Unlike other modern technologies, artificial intelligence (AI) is autonomous and adaptive — meaning you can use it to automate your threat-hunting process. Instead of spending all day on mundane, time-consuming tasks, you can fast-track your analysis and investigation.
How Can You Use AI in Threat Hunting and Analysis?
Traditional threat hunting is a tedious process. Manually analyzing logs, reviewing alerts and identifying indicators of compromise is incredibly time-consuming. However, if you automate with AI, you can free up your time and focus on more critical matters.
You can trigger search processes with AI or detect hidden threats while analyzing. Since it works in real time, it can even send you alerts as soon as it identifies something. While the software autonomously reviews logs and tries to identify patterns in the attacker’s tactics, you can focus on the in-depth parts of your investigation.
Why Should You Use AI to Automate Threat Hunting?
You should consider automating your threat hunting and analysis process because there are virtually no downsides to doing so. You become more productive, reduce your workload and improve your organization’s cybersecurity without lifting a finger.
Here are the main benefits of automating threat hunting with AI:
- Rapid processing speed: Even if you’re a seasoned professional, you can’t compete with the unmatched processing speed of AI. It can absorb massive data sets in seconds, turning an all-day duty into a quick task.
- Consistent accuracy: For almost half of all IT professionals, over 40% of alerts are false positives. They often spend 20% of their workday chasing these mis-directions. AI can organize reported threats for you, ensuring you only get genuine notifications.
- Unparalleled pattern detection: Since this process often involves unknown threats, knowing what to look for can be challenging. Fortunately, AI can quickly detect patterns humans can’t.
- Task automation: Workplaces overwhelm almost 90% of workers with many repetitive, tedious tasks. With AI, you can enjoy your free time or move on to more critical duties.
- Constant adaptation: The cybersecurity landscape constantly shifts, so it can be hard to predict the next threat. However, since machine learning models can continuously adapt, they can remain one step ahead of attackers.

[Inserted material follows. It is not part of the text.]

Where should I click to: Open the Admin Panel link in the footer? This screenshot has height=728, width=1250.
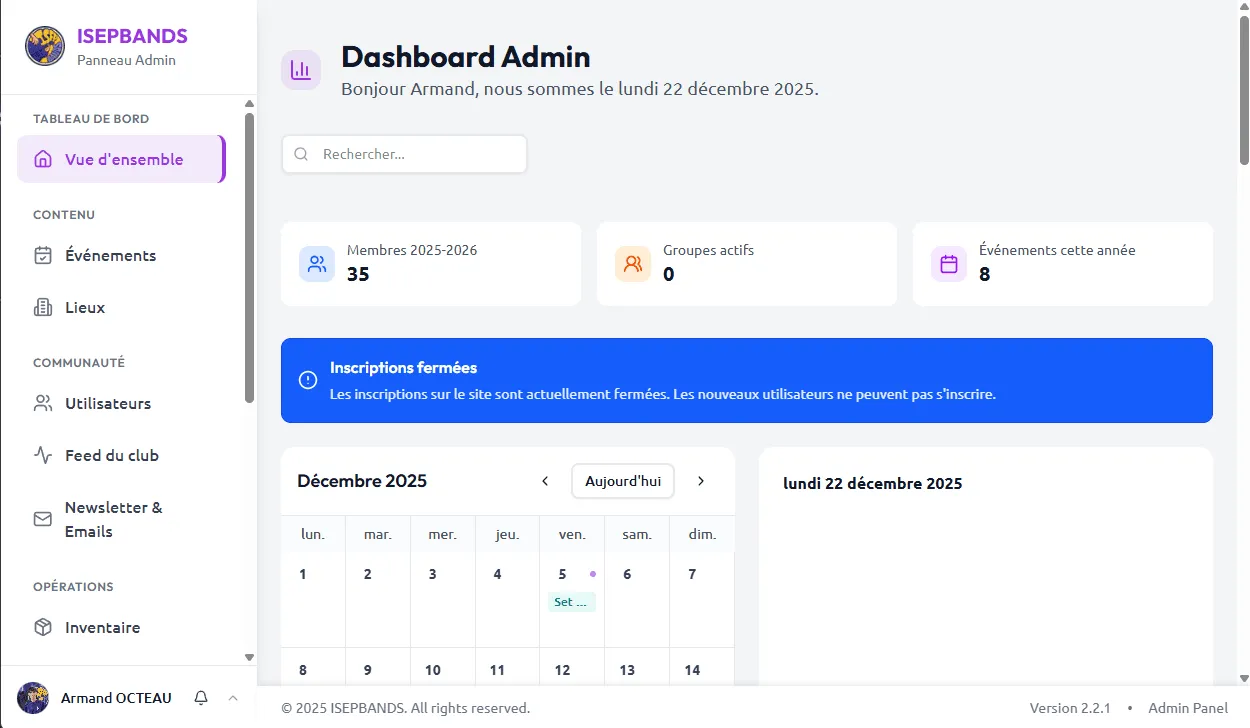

If you’re like most people in the industry, you deal with near-constant alerts and emerging threats. If you want to keep up with everything and maintain cybersecurity, AI is one of the best tools at your disposal.
Tips for Using AI to Analyze and Hunt Cyber Threats
While AI-powered automatic threat hunting and analysis is relatively straightforward, there are some things you may overlook at first. Here are some important considerations to keep in mind.
1. Leverage Predictive Analytics
Predictive analytics is one of the most popular AI applications of 2023 because it’s incredibly practical. You can feed your model historical and current data sets to get an idea of what you should look for. It can dramatically improve your investigation’s pace and accuracy. After all, the entire point of threat hunting and analysis is to be proactive.
2. Act in a Supporting Role
Although most technologies can’t match your AI model’s complex analysis and processing capabilities, it still needs human support. Even if it can technically perform without your intervention, it will be much more accurate and precise if you step in. After all, algorithms can’t think critically or possess abstract thoughts.
Although AI outperforms most other technologies and functions well even under extreme operating parameters, it may encounter an issue it can’t overcome on its own. It’s best to let it take over the repetitive, mundane tasks — like evidence gathering or pattern analysis — and help it with complex investigation responsibilities.
3. Reduce Bias and Manipulation
Even if you’re sure your initial training data was bias-free, there’s always a chance of manipulation down the line. In fact, you could poison today’s most popular data sets. It only costs $60 to manipulate 0.01% of COYO-700M or LAION-400M — some of the most extensive and widely used ones in existence.
A 0.01% impact may seem insignificant, but even a inor percentage of poisoned information can permanently impact algorithms. To prevent this, only train your model on secure data sets. If you want to use an open-source resource, make sure it uses cryptographic hash functions or some other method to prove data integrity.
4. Leverage Generative AI
Before using your AI to hunt cyber threats, consider training it with synthetic data. An artificial data set is ideal since there are very few accurate, valuable details on unknown threats. Generative models can produce relevant, realistic information. For example, they could create potential use cases, limitations and identifying signs for an emerging malware.
Alternatively, you can use generative AI to streamline your daily duties. If you enter the right prompt, you can get it to automate your workflows. The process takes seconds and could save you hours, so it’s a valuable use of your resources.
Threat Hunting Has Never Been Easier
Automated threat hunting is faster and more accurate than the manual method. Instead of spending all of your time sifting through alerts and false positives, you can streamline your entire process.